As a summary, there is no bug. The Checker Framework is working as intended. However, there is a feature request to make the Checker Framework more expressive and issue fewer false positive warnings.

I see three ways we could deal with this problem:

  • Users can put computations in a local variable. This workaround works fine, but it requires a change to some source code.

  • Create an annotation to indicate that a particular method has the same value throughout the run, regardless of side effects. The method might have different effects on different runs. This could be a replacement for @Pure (such as @PureSideEffectImmune) or a user could write it along with @Pure, as in @Pure @SideEffectImmune. We need a good name for this. Some preliminary work was done at Waterloo on @SingleRunDeterministic, which may be the same concept.
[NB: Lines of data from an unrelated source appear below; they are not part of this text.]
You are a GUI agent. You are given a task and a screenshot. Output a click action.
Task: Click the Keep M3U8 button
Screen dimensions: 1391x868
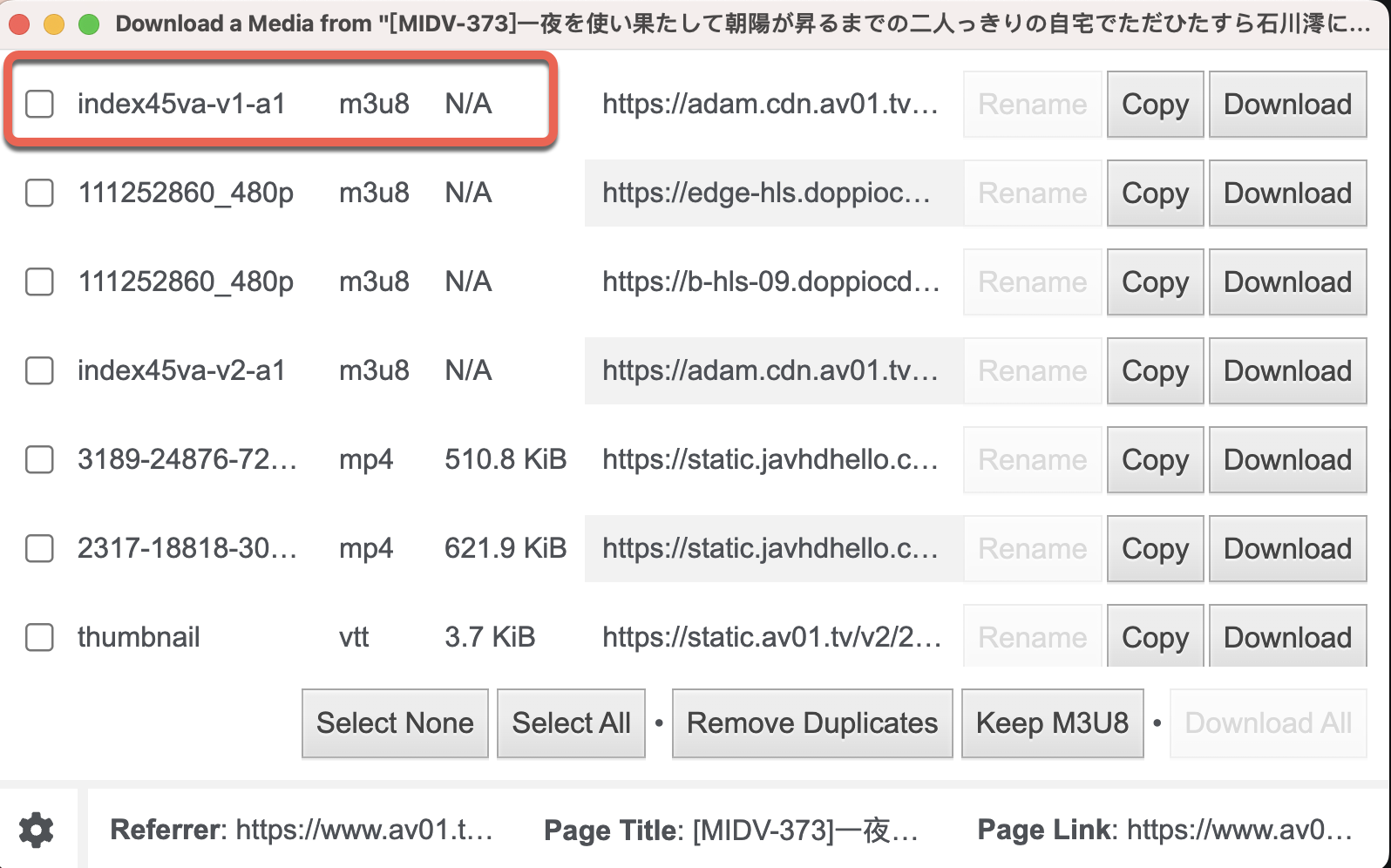pos(1052,723)
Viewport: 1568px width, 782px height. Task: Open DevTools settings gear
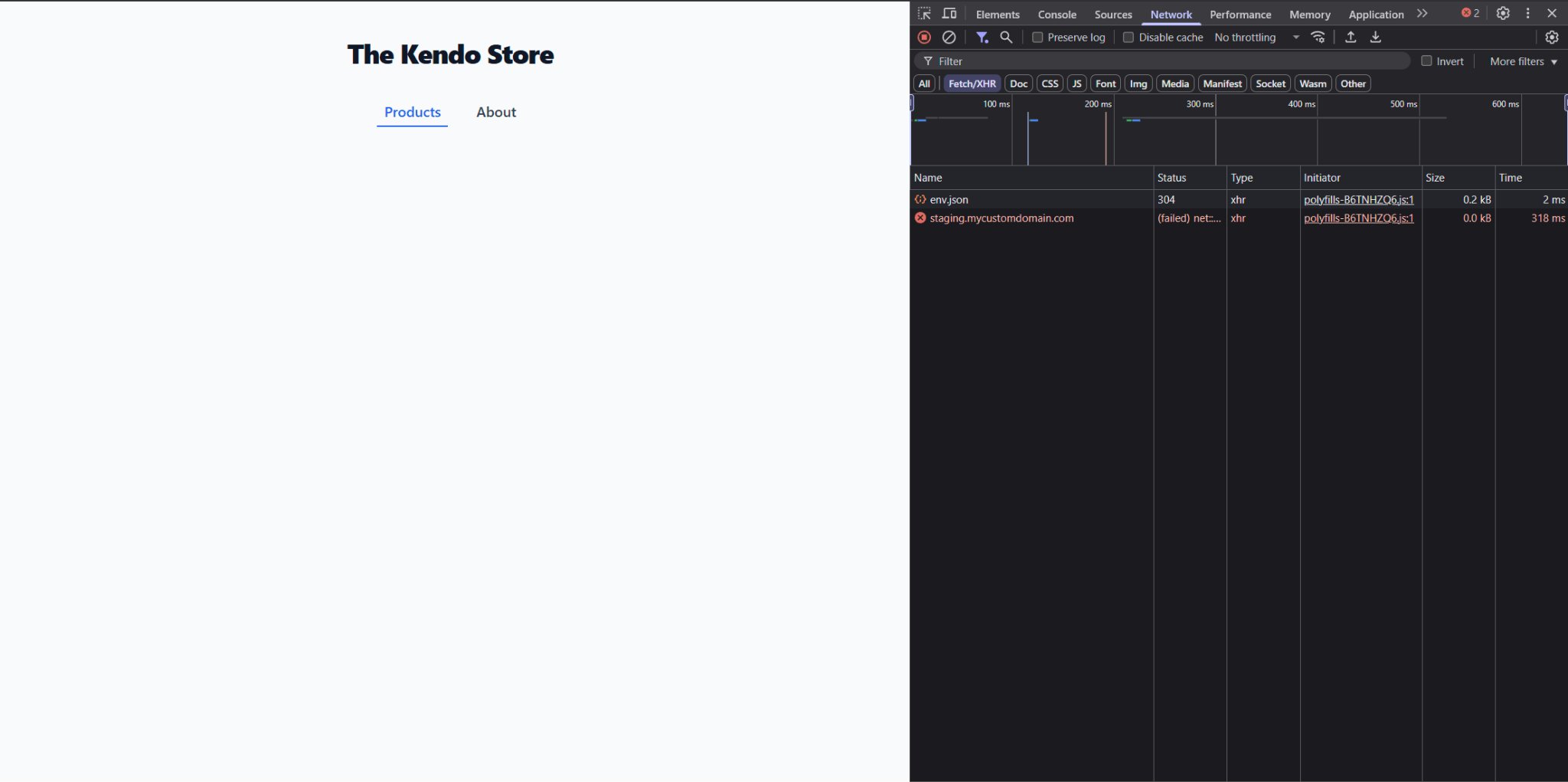click(1503, 14)
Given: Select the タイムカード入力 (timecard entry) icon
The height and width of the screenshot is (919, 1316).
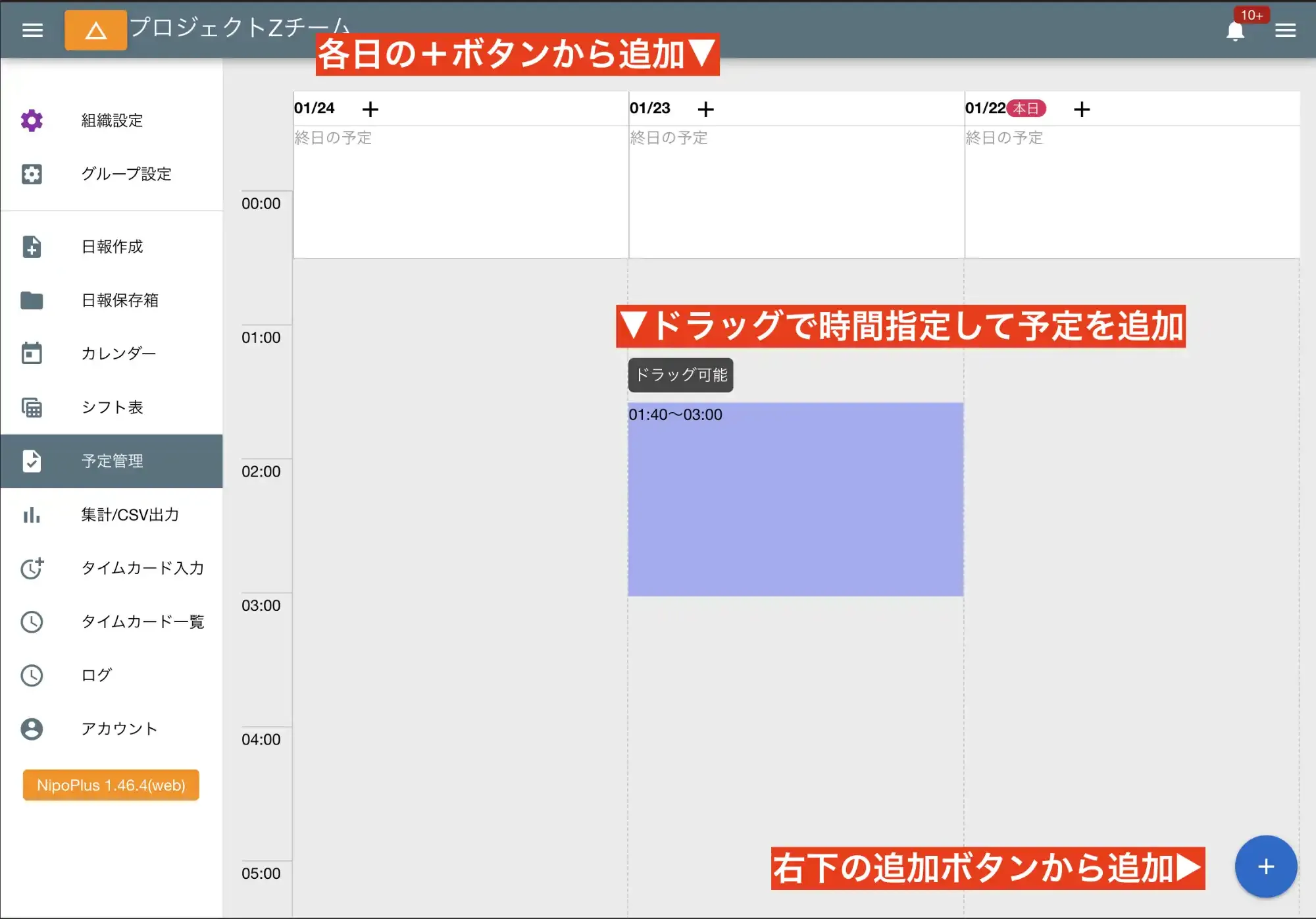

  • We can create a more general and expressive mechanism, which would handle this issue and also other cases that have come up. The Checker Framework would define annotations @ReadsFields and @WritesFields. If provided, each is an overapproximation to all possible fields that are read or written by the method. Currently, whenever a side effect happens, the dataflow framework conservatively discards facts from the dataflow store. With these annotations, if the side effect expression's @WritesFields annotation is disjoint from the @ReadsFields annotation of the expression for which a dataflow fact is known, then the dataflow fact is retained rather than discarded. This is what issue Restricted side effects: @SideEffectFreeExcept or @WritesFields #984 is getting at, though that issue doesn't give as many details as what I have provided here.

I'm leaving this issue open because we would like to solve it. Anyone who wants to can contribute a pull request that implements one of the possible fixes.
In the meanwhile, the existence of a workaround means this is not a blocking issue.